**Quoted text**:
● ● ●

Exercise: Distributed Data Parallel (DDP) Training

Set up distributed training using PyTorch's DistributedDataParallel. This is how models are trained across multiple GPUs -- understanding the setup is essential for any ML engineer.

Problem Statement

Implement:

setup_ddp(rank, world_size) -- initialize the distributed process group
cleanup_ddp() -- destroy the process group
train_ddp(rank, world_size, model_class, data, epochs) -- a complete DDP training function
launch_distributed(...) -- spawn multiple processes for multi-GPU training

Each process manages one GPU, gets a shard of the data, and gradients are synchronized via all-reduce after each backward pass.

Inputs: Model class, training data, number of GPUs (world_size).

Outputs: A trained model with parameters synchronized across all GPUs.

Key Concept

DDP wraps a model so that after each backward pass, gradients are all-reduced (averaged) across all processes. Each process computes gradients on its own data shard, and after all-reduce, every process has the same averaged gradient. Since they start with the same weights and apply the same update, weights stay synchronized without explicit parameter broadcasting.

● ● ●

**Stated exercise 1**:
Translate this sentence from the DDP exercise into Spanish: "Each process manages one GPU, gets a shard of the data, and gradients are synchronized via all-reduce after each backward pass."
**Stated exercise 2**:
Reproduce word for word the part of the DDP exercise that begins at the words "Set up distributed" and stops after "of GPUs (world_size).".
Use only the DDP exercise to complete these.

● ● ●

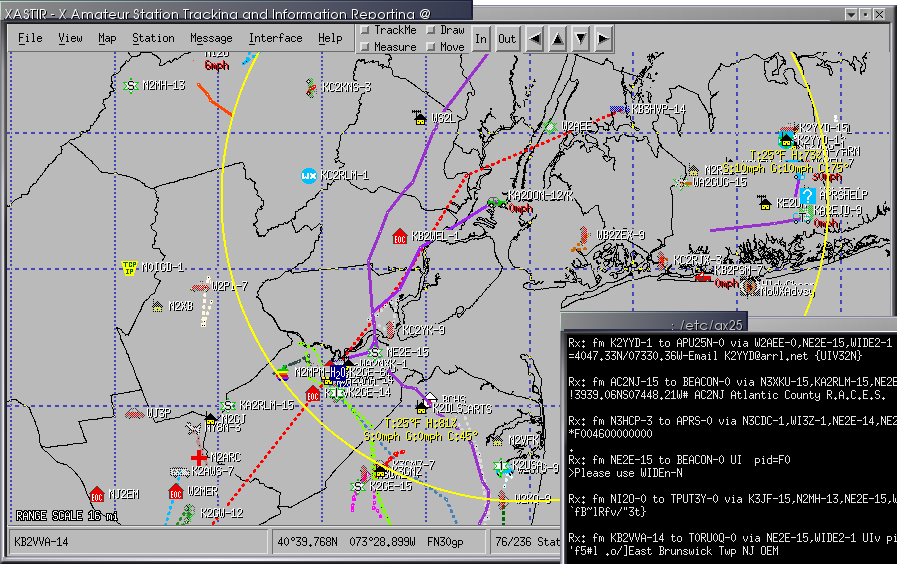897x564 pixels.
Task: Pan map up with arrow button
Action: [x=558, y=39]
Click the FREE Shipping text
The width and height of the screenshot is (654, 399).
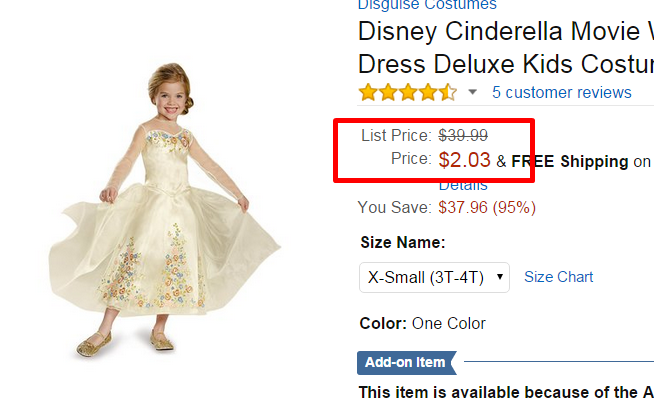point(570,161)
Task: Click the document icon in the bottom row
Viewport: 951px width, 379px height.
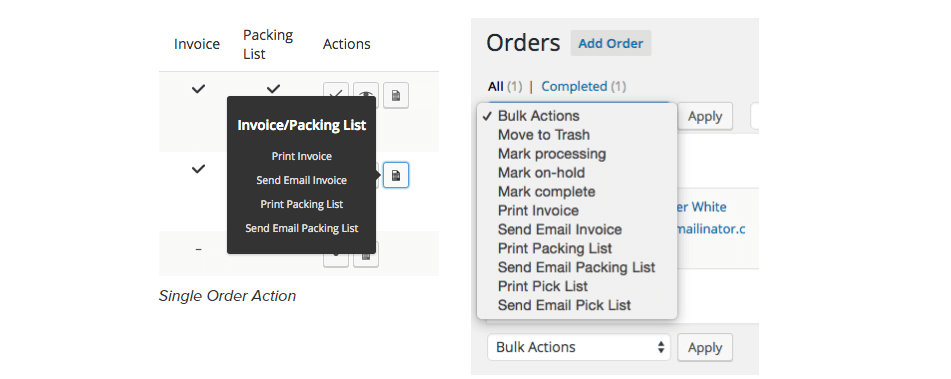Action: [x=366, y=260]
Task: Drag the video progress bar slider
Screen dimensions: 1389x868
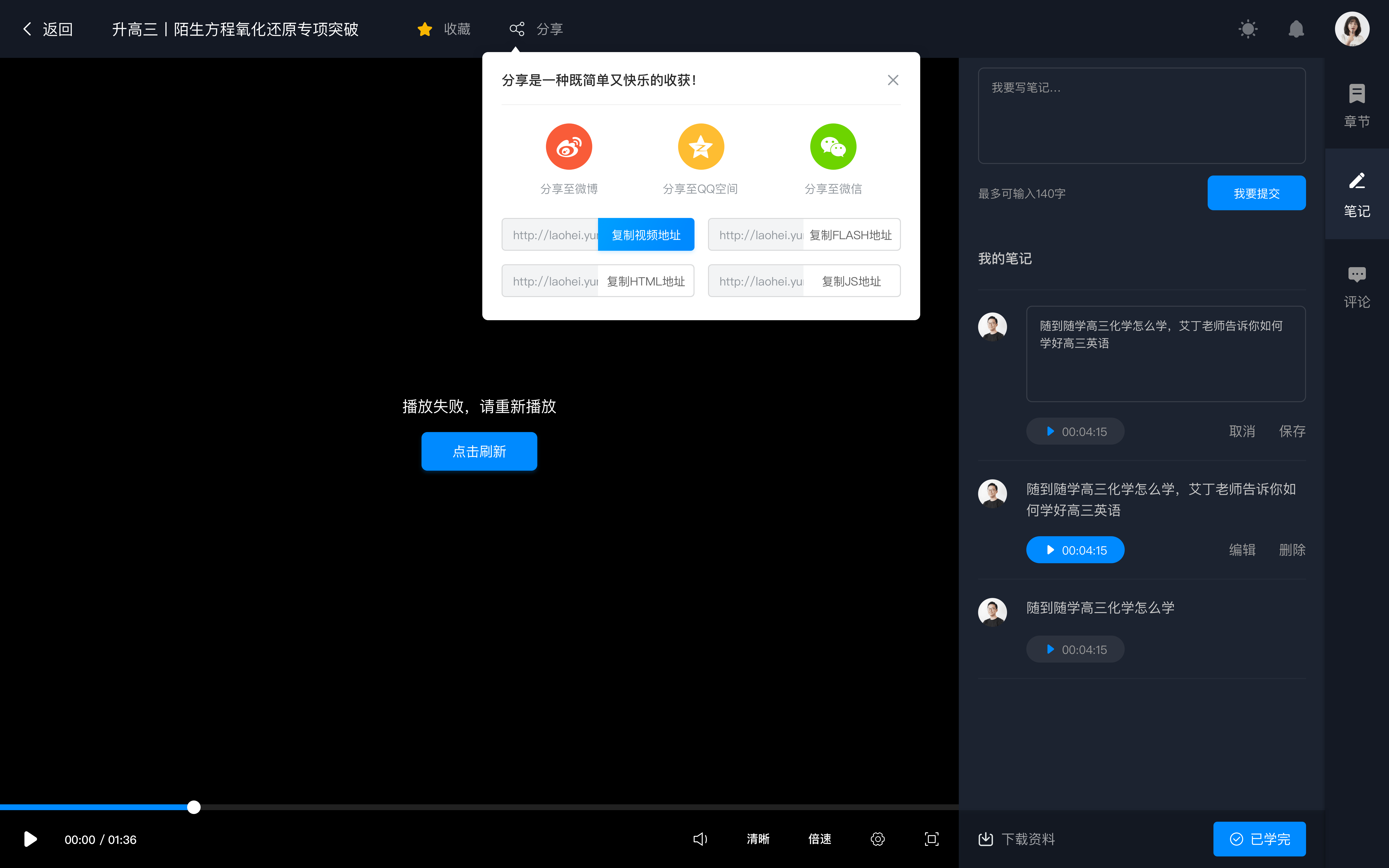Action: pyautogui.click(x=193, y=807)
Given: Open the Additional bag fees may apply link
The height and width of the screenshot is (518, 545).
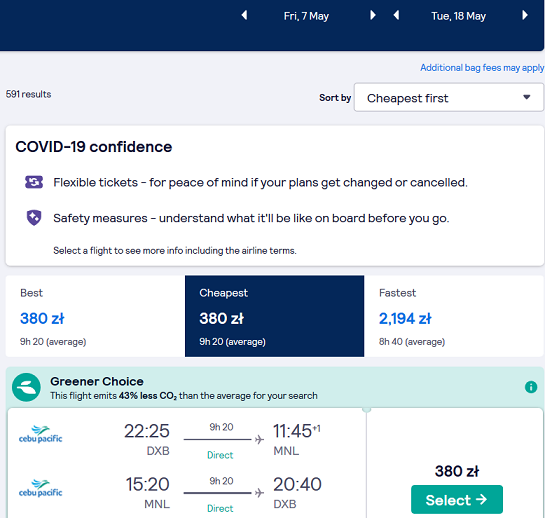Looking at the screenshot, I should pos(482,67).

● ● ●

**Response 1**:
Cada proceso gestiona una GPU, recibe un fragmento de los datos, y los gradientes se sincronizan mediante all-reduce después de cada pase hacia atrás.

**Response 2**:
Set up distributed training using PyTorch's DistributedDataParallel. This is how models are trained across multiple GPUs -- understanding the setup is essential for any ML engineer.

Problem Statement

Implement:

setup_ddp(rank, world_size) -- initialize the distributed process group
cleanup_ddp() -- destroy the process group
train_ddp(rank, world_size, model_class, data, epochs) -- a complete DDP training function
launch_distributed(...) -- spawn multiple processes for multi-GPU training

Each process manages one GPU, gets a shard of the data, and gradients are synchronized via all-reduce after each backward pass.

Inputs: Model class, training data, number of GPUs (world_size).